• [Requisiti del compito]: Scrivi il seguito dell'articolo sull'intervento di monsignor Gallagher al Consiglio dei Ministri dell'Osce, partendo dopo l'ultima frase riportata qui sotto.

• [Blocco di testo]:
L’Osce è a un bivio:
Successi, in questi 50 anni dall’Atto finale di Helsinki, ce ne sono stati tanti, come pure sfide vinte. Quello a cui si assiste, invece, negli ultimi anni all’interno dell’Osce è «una crescente rottura della fiducia reciproca tra alcuni Stati partecipanti, un aumento dell’aggressività ideologica e un palese disprezzo dei principi fondamentali» contenuti nello stesso Atto finale di Helsinki. Non risparmia denunce e richiami, monsignor Paul Richard Gallagher, ai membri dell’Organizzazione per la sicurezza e cooperazione in Europa, a cui rilancia l’invito a recuperare uno spirito di dialogo e collaborazione. Pena l’«auto-annullamento» dello stesso organismo. «L’Osce è innegabilmente a un bivio e il suo futuro è responsabilità di ogni singolo Stato partecipante», dice l’arcivescovo nel suo intervento di ieri al 31° Consiglio dei Ministri in corso a Malta, Paese che nel 2024 ha la presidenza annuale dell’organismo.
Ai ministri degli Esteri dei 57 Stati partecipanti di tre continenti, Gallagher porta il saluto del Papa e la gratitudine per tanti traguardi raggiunti, sempre con l’impegno di perseguire «pace», «sicurezza» e «giustizia», ma porta al contempo la «preoccupazione» della Santa Sede nell’osservare «la crescente frammentazione e le divisioni che stanno oscurando le radici stesse dell’Osce e influenzano il suo lavoro quotidiano». A tal proposito, il segretario per i Rapporti con gli Stati ricorda nel suo intervento il monito di Papa Francesco che, parlando di cooperazione internazionale, ha messo in guardia dal «rischio di dividersi in ‘club’ che ammettono solo Stati ritenuti ideologicamente compatibili». «Anche le agenzie dedicate al bene comune e alle questioni tecniche, che finora si sono dimostrate efficaci, rischiano la paralisi a causa della polarizzazione ideologica e dello sfruttamento da parte di singoli Stati», diceva Francesco, e Gallagher lo ha ribadito.
Il principale richiamo è all’Atto finale di Helsinki, l’accordo dell’estate 1975 che, firmato da 35 Stati, pose un freno alla Guerra Fredda. Quella stessa intesa tante volte invocata da Papa Francesco e dal cardinale segretario di Stato, Pietro Parolin, in quest’epoca segnata da conflitti e lacerazioni. L’Osce è frutto proprio dello ‘spirito’ di Helsinki, cioè, ha ricordato monsignor Gallagher, la «comprensione comune di tutti gli Stati partecipanti che la pace non è semplicemente l’assenza di guerra o il mantenimento di un equilibrio di potere, ma piuttosto il frutto di relazioni amichevoli, di un dialogo costruttivo e della cooperazione tra gli Stati nell’adempimento degli obblighi derivanti dal diritto internazionale e dal rispetto di tutti i diritti umani universali».

• [Estratto dei dati]:
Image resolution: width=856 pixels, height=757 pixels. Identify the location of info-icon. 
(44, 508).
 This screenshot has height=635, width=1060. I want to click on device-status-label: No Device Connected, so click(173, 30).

• [Risposta qui sotto]:
Ecco, queste relazioni, questo dialogo, questa volontà di cooperare sembrano oggi venir meno all’interno dell’Organizzazione. L’arcivescovo ribadisce al consiglio dei ministri quale principale organo decisionale e di governo del’Osce, la preoccupazione nell’osservare tali fratture, oltre ad «una mancanza di consenso procedurale». Ne è esempio, dice, «il fatto che ci sono voluti diversi mesi per nominare le prime quattro posizioni». Senza dimenticare che «non c’è stata alcuna discussione formale sulla presidenza in carica per il 2026». «Purtroppo – annota Gallagher — le sfide in corso all'efficacia e alla credibilità dell’Osce riflettono la più ampia situazione geopolitica, in particolare la guerra in Ucraina».
Come organismo di Stati allineati che opera per consenso, bisogna allora ripristinare «il paziente lavoro del dialogo e del negoziato piuttosto che l’imposizione con la forza». «Sarebbe profondamente deplorevole se gli Stati partecipanti rinunciassero alla speranza e compromettessero l’essenza stessa dell’Osce, rinunciando a perseguire decisioni basate sul consenso per trasformarla in un forum per soli Stati che la pensano allo stesso modo». Il rischio è infatti di un vero e proprio «auto-annullamento» o perlomeno di un «cambiamento di forma» dell’Organizzazione, la cui forza e unicità risiedono nella «diversità di prospettive» che arricchiscono dialogo e processi decisionali. «Restiamo quindi fermi nel nostro impegno a portare tutte le parti al tavolo dei negoziati», è quindi l’invito di Gallagher. «La Santa Sede è convinta che l’Osce continui a essere un forum unico e indispensabile per un dialogo autentico e negoziati fruttuosi, dove possono essere prese decisioni necessarie e urgenti basate sul consenso», aggiunge. «È fondamentale preservare la nostra Organizzazione, soprattutto in un momento in cui sono necessari il dialogo, la de-escalation e la distensione».